Taking Your Kids to Work

March 5th, 2010

By Tom Carter

Anyone who has watched or read the news in recent days knows about the kerfuffle over a tower controller at JFK International Airport taking his kids to work recently.  Problem is, he let both kids talk on the radio to airline pilots, relaying directions and clearances. 

The reporting on this incident is, for the most part, a classic case of ill-informed journalists and talking heads showing their ignorance, complete with interviews of equally uninformed passengers.  They’ve also interviewed government officials and union spokesfolks who probably know better but don’t want to risk getting publicly dumped on for telling the truth.

What’s the truth?  Nothing dangerous happened, and no one was at risk.  As a professional military pilot, I’ve had thousands of radio interactions with controllers and been in a number of air traffic control (ATC) facilities.  I’ve also studied ATC procedures and taught them to other pilots.
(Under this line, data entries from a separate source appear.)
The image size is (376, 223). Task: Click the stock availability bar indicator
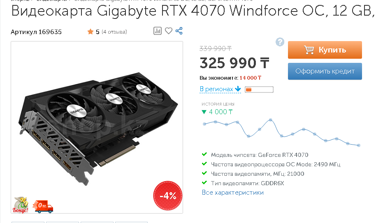259,90
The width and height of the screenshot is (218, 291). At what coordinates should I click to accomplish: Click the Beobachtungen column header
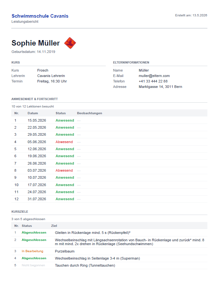(89, 113)
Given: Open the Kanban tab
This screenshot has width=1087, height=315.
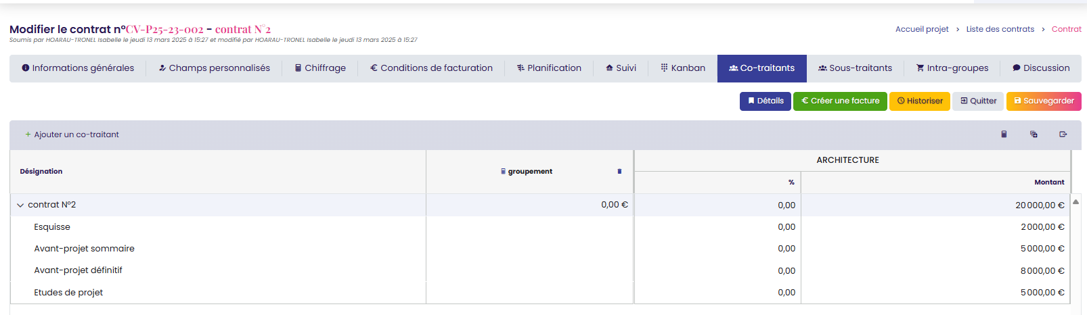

What was going on in this case — taxi to a runway and take-off clearance — is kind of a choreographed procedure, and the pilots all know what’s coming next from the controllers.  They’re in command of their aircraft and do not follow ATC instructions or clearances that could be dangerous.  From what I heard, everything the kids said was exactly correct and the pilots thought it was cute.  I would have felt the same way.
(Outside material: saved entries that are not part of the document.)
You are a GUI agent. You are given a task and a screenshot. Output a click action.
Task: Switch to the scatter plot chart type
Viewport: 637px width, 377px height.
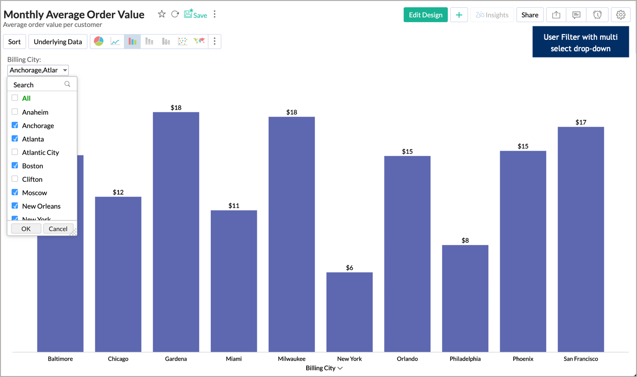[x=182, y=41]
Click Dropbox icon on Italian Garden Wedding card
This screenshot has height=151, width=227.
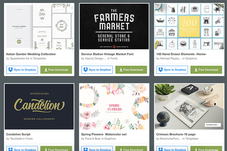10,70
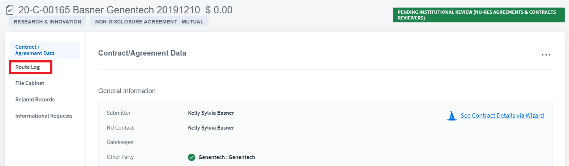The image size is (569, 166).
Task: Go to Related Records
Action: (x=35, y=100)
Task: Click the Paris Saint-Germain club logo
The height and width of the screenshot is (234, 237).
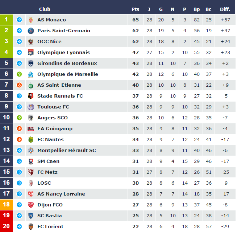Action: coord(31,31)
The talking heads are repeatedly referring to the crash of Aeroflot Flight 593 in 1994, in which 75 people died because the pilot let his teenage kid sit in the pilot’s seat at the controls.  The autopilot was disengaged, resulting is loss of control of the aircraft.  Makes for dramatic “journalism” on TV, but to compare that with a couple of kids relaying ATC information with their dad standing right beside them is stupid and inflammatory.

Both the controller-dad and his supervisor have been placed on admin leave and will probably be fired.  I suppose a sharp slap on the hand would be appropriate, given that they violated procedures.  The real reason for disciplining them and probably firing them, however, is not that they put anyone at risk — they just caused a public relations problem.  In today’s environment, that’s even worse.